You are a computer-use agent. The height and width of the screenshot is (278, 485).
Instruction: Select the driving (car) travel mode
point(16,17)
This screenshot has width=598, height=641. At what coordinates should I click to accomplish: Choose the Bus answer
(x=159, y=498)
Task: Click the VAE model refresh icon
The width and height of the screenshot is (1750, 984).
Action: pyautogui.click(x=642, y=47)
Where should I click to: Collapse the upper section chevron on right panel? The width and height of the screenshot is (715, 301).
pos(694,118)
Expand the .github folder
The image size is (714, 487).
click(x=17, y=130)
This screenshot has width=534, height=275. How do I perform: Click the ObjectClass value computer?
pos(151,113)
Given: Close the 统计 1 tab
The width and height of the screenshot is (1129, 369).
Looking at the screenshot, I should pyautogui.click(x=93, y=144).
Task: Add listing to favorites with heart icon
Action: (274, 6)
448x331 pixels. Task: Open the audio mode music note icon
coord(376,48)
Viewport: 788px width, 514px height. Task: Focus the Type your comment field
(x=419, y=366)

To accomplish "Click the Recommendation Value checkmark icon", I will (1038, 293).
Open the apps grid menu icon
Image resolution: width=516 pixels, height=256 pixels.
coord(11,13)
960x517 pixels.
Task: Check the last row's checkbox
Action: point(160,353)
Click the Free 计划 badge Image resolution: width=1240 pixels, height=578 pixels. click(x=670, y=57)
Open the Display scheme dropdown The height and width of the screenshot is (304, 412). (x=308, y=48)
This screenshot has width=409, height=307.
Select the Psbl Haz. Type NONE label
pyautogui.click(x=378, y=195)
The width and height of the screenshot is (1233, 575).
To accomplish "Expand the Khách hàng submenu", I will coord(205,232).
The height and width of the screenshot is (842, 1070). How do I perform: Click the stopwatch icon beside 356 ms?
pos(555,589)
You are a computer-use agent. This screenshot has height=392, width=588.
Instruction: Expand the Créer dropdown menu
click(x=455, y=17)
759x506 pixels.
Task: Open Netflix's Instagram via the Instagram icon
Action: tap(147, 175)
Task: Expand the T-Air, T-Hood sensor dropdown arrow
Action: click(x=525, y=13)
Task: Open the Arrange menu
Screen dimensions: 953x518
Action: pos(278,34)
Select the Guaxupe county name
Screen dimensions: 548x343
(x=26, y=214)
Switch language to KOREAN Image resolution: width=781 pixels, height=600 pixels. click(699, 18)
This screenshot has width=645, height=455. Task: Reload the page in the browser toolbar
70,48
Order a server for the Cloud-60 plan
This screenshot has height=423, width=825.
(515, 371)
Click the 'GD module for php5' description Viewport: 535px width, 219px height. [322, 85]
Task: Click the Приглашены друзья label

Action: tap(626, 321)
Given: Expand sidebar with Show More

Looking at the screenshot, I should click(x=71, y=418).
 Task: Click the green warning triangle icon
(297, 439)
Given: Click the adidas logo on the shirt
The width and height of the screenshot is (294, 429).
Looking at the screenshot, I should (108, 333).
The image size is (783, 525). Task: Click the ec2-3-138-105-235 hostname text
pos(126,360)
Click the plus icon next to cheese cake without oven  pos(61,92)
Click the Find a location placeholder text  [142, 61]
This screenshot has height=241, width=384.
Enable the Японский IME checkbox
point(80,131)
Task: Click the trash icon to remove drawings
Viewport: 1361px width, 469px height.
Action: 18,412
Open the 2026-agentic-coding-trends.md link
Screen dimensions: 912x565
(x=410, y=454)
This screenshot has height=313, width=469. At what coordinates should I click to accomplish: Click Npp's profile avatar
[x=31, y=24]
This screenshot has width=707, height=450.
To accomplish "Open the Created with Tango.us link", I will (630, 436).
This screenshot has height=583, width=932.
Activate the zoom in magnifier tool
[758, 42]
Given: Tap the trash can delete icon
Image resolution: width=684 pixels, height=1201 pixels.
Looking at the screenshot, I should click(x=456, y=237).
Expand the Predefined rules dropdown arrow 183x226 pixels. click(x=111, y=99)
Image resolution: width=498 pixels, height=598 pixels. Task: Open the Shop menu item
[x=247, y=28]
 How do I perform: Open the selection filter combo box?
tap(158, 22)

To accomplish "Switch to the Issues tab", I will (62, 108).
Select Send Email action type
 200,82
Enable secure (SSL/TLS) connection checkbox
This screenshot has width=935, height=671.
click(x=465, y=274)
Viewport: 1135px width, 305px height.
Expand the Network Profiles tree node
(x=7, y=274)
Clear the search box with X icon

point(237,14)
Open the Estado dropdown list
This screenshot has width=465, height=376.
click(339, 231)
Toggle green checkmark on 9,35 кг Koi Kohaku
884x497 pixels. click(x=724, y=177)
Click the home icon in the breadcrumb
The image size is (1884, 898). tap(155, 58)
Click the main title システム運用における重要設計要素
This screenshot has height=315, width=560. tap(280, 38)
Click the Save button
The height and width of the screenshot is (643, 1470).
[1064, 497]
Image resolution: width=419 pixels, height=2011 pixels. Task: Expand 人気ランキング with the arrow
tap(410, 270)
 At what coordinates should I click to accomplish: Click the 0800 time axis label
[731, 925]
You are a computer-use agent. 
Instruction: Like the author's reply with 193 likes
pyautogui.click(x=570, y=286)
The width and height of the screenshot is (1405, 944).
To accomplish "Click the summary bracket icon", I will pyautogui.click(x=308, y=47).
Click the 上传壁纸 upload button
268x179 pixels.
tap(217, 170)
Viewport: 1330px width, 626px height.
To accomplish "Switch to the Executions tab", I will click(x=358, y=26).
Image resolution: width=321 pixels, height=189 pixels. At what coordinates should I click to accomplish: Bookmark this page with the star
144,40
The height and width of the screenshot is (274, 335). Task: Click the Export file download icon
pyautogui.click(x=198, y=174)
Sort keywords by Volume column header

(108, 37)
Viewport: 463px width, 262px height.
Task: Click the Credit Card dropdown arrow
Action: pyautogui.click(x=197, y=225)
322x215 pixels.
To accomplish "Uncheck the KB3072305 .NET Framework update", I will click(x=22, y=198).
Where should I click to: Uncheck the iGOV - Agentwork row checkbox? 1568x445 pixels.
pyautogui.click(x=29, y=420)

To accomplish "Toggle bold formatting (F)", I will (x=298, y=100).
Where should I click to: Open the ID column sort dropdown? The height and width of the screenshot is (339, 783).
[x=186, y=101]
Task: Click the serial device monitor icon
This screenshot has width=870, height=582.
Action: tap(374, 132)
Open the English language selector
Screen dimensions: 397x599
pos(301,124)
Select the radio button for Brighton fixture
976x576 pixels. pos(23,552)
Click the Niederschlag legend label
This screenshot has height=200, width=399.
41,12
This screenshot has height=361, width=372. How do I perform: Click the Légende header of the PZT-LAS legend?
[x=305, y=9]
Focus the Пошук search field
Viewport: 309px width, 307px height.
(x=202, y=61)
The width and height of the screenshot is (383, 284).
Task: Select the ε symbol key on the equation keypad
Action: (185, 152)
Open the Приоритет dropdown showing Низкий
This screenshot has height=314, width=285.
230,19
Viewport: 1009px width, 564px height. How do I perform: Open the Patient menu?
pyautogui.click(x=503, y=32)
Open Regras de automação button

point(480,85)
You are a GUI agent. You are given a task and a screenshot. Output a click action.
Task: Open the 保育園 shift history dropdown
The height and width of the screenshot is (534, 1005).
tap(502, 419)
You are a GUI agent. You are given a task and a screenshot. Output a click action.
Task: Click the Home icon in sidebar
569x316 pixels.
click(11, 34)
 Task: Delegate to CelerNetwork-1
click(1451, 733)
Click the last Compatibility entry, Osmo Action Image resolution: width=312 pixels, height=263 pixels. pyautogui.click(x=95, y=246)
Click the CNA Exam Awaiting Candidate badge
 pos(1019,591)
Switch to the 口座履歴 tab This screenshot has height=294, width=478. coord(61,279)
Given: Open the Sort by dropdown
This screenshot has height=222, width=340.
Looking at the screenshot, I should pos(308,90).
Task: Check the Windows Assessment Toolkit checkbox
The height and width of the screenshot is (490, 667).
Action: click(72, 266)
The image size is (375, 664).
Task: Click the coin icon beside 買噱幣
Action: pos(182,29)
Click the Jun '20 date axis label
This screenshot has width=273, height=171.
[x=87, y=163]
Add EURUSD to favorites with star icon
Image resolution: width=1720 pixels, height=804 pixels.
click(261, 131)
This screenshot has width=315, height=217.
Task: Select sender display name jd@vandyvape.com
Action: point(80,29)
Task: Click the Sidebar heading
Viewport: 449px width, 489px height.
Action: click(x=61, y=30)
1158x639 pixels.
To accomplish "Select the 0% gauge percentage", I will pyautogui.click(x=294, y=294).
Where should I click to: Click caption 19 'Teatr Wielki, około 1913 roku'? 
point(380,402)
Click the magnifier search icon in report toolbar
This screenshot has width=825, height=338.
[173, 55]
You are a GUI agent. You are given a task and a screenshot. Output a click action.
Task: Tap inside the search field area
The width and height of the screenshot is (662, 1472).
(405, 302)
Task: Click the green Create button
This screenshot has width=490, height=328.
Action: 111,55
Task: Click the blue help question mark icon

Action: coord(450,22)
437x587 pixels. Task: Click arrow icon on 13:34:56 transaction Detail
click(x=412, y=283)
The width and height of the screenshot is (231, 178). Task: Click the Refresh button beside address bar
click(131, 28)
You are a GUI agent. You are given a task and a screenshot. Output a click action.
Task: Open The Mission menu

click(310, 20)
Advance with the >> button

——

[What you need to do] Using the entries above, extract exactly the span from the line with "Select the Guaxupe county name" to the line with "Switch language to", both lines included; leave out everything else.

[Response to the task]
Select the Guaxupe county name
Screen dimensions: 548x343
(x=26, y=214)
Switch language to KOREAN Image resolution: width=781 pixels, height=600 pixels. click(699, 18)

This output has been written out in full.